**SUPPLIED ENTRIES:**
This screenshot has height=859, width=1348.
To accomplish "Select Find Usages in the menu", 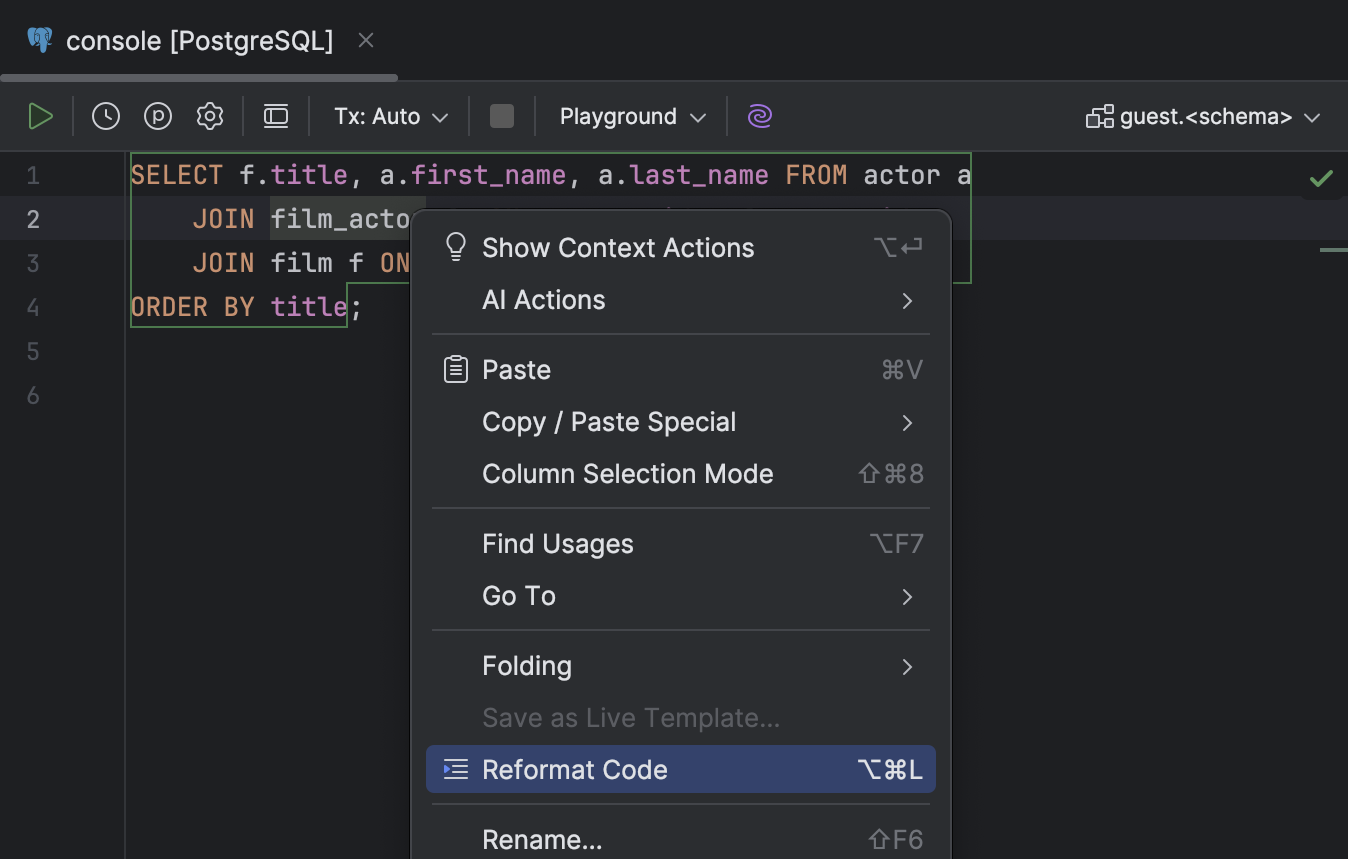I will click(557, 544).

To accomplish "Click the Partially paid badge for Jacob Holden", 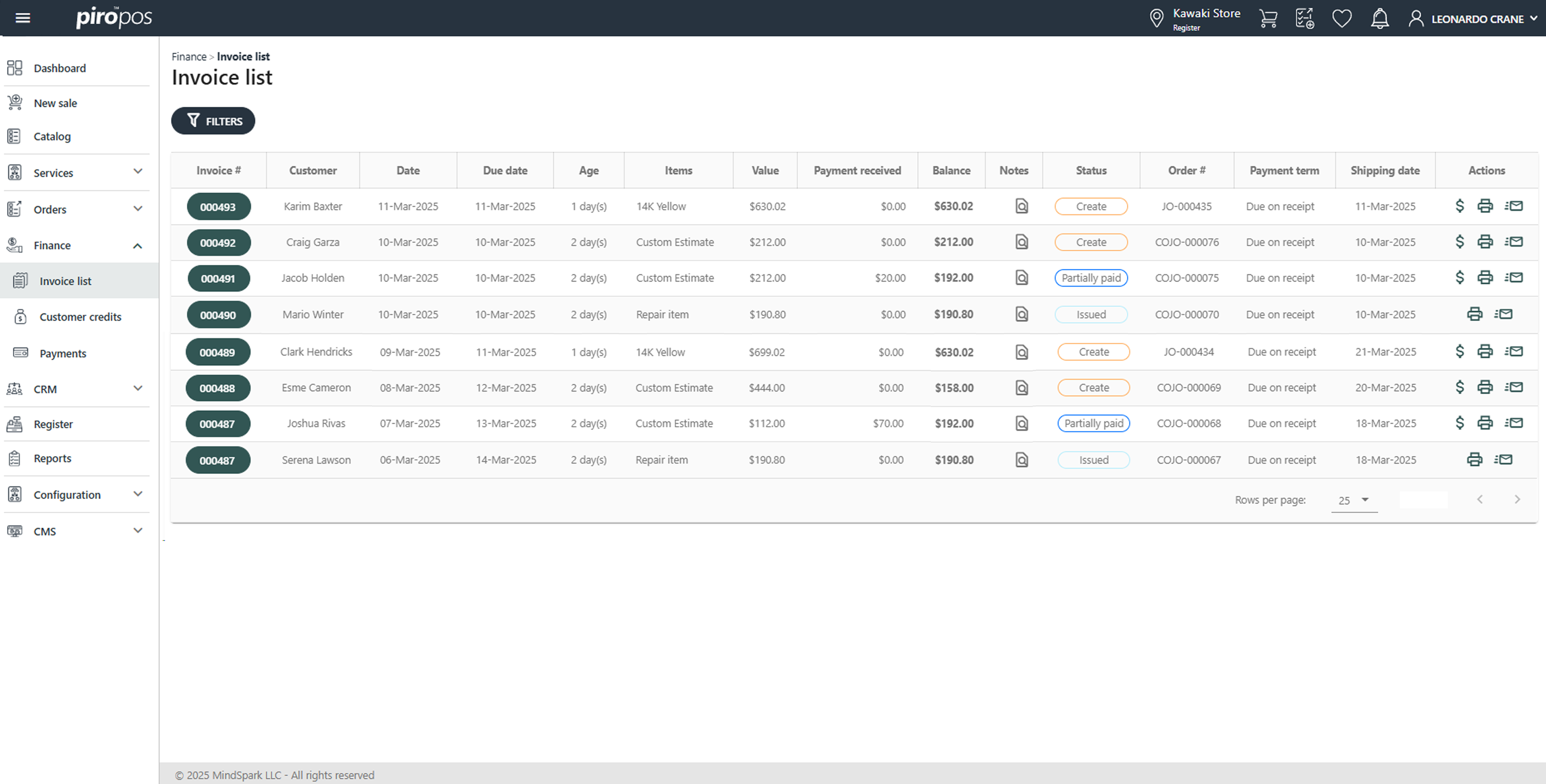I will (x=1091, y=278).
* * *
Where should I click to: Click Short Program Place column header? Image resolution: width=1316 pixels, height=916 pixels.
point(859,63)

**GIVEN INSTRUCTION:** Format the items from the line containing "Where should I" through the line containing "point(859,63)" as a two-column CSV with the headers item_text and response. Give one row per item, put each field in double quotes, and replace any line breaks with spaces.

**RESPONSE TO THE TASK:**
item_text,response
"Where should I click to: Click Short Program Place column header? Image resolution: width=1316 pixels, height=916 pixels.","point(859,63)"